Don't get me wrong. I love Homewood. Where else can you pop in free to the BMA, sunbathe on the Beach between classes and go on a five-minute, 2 a.m. mozzarella sticks run to Uni-Mini all in one day?
But as wonderful as Homewood is, there's a lot out there I feel I'm missing.
Homewood is not all Baltimore has to offer.
And with one year behind me, I think it's time to start bridging that gap — which brings me to murals.
One of the coolest things about Baltimore has got to be its murals.
They can escape your notice for years until one day, you suddenly realize they're everywhere.
Next time you're walking to the Giant, keep an eye out for them — there are over five from St. Paul to Frisby Street.
Cities are fundamentally ugly.
Let's face it: there's nothing beautiful or personal about concrete.

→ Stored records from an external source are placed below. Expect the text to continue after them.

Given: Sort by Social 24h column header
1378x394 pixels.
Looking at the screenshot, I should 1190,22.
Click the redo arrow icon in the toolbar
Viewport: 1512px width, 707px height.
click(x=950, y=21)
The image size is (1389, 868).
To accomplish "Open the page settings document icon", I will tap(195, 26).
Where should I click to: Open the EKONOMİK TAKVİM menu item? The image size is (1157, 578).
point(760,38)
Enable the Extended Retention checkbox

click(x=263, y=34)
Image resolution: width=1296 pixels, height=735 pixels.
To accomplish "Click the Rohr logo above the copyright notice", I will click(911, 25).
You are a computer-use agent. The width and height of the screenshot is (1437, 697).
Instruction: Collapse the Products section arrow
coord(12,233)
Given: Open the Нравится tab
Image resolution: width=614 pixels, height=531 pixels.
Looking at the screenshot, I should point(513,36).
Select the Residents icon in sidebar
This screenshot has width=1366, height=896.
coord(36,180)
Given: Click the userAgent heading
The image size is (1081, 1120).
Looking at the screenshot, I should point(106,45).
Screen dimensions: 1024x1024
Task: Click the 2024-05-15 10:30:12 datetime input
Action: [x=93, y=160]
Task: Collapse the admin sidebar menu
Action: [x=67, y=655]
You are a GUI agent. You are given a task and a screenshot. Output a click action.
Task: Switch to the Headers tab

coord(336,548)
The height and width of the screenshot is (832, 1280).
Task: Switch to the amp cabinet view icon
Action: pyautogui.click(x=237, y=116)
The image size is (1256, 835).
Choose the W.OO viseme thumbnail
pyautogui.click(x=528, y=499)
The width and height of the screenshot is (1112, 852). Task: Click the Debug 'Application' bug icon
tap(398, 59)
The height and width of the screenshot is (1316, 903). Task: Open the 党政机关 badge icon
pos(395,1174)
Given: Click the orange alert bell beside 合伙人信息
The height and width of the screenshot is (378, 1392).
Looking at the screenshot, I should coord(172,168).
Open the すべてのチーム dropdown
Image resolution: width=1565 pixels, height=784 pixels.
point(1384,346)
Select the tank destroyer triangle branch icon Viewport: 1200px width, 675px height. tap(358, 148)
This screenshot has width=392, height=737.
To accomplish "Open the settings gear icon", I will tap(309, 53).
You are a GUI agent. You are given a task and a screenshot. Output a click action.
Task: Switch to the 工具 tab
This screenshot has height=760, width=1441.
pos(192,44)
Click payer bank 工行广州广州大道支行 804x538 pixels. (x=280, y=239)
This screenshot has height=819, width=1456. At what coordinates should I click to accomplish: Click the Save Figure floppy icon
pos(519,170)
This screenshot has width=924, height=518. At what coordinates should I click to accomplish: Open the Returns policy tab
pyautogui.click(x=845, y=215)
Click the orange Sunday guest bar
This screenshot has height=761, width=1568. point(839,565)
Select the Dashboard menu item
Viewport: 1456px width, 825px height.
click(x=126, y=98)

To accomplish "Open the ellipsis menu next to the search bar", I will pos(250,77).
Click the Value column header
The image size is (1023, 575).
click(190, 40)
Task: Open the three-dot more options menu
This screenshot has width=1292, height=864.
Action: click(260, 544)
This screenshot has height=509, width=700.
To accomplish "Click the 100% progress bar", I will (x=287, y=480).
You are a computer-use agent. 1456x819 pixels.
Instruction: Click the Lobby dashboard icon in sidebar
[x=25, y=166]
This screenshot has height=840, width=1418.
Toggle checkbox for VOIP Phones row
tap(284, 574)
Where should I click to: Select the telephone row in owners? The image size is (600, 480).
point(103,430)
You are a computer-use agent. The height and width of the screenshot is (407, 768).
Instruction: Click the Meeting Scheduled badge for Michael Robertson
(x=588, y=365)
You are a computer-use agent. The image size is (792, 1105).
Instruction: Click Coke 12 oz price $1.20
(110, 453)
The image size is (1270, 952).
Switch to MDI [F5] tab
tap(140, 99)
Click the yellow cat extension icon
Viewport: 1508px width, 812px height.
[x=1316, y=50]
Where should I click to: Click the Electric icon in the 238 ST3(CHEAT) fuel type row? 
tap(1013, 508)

But we live in this concrete, so we're entitled to something a little more interesting.
The Baltimore Mural Program is one attempt to transform Baltimore's dead space.
It was founded in 1975 and has since created more than 200 murals, pulling together the efforts of local artists, community groups, and Baltimore volunteers.
The result has been, at least in my opinion, some of the most beautiful pieces of art in Baltimore.
Stop by the mural on 33rd and Barclay Street. It shows a line of those quintessential Baltimore row houses, standard and monotonous as cities are.
A stream that feeds past the street and into a garden separates two of the row houses in the mural. There's something incredibly hopeful and purely Baltimorean about it.
And it's next to a Papa John's, of all things.
But that's exactly the point — this is our art, by our rules, in our context.
Each mural is a reflection of neighborhood culture, but seen all together, they create an amazing Baltimore narrative. They're a common thread that unites our city and begins to define what living in Baltimore is all about. They're a reminder of the people, places, history and aspirations that have formed the city we live in, interact with and call our home.
So pay attention whenever you come across them. Or maybe even seek them out.
The ones on South Broadway in Fell's Point can teach you more about Baltimore's shipping industry and its working-class struggles than any textbook.
And if you're feeling really inspired, the Baltimore Mural Program is always looking for volunteers for their projects — they're slated to create another ten murals just this year.
I'm not saying you have to whip out your acrylics and start painting every wall in this city.
Still, it's worthwhile to notice the murals, with all their energy, boldness and Baltimore quirks. More than anything, though, we should take their spirit.
I think it's about time we forget the boundaries of "Hopkins students" and actively interact with the space around us.
We spend most of our year at Hopkins, but it's not enough just to be in Baltimore. We should live in Baltimore.
This year, let's make this our city — from Homewood all the way to Cherry Hill.